• WORK ORDER: Everything from the line containing "Click the thumbs-up Gefällt mir icon" through the final line of the records must be transcribed verbatim; nothing else belongs in the result.

Start of EXTRACTED ENTRIES

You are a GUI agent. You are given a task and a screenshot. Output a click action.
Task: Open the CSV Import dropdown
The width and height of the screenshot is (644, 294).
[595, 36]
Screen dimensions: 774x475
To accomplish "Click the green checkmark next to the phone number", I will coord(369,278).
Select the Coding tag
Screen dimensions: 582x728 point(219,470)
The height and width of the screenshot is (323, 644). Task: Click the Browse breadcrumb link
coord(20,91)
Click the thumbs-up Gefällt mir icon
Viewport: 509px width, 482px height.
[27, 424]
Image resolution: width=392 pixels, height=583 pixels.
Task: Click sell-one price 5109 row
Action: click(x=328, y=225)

End of EXTRACTED ENTRIES

• EXERCISE RESPONSE:
Click the thumbs-up Gefällt mir icon
Viewport: 509px width, 482px height.
[27, 424]
Image resolution: width=392 pixels, height=583 pixels.
Task: Click sell-one price 5109 row
Action: click(x=328, y=225)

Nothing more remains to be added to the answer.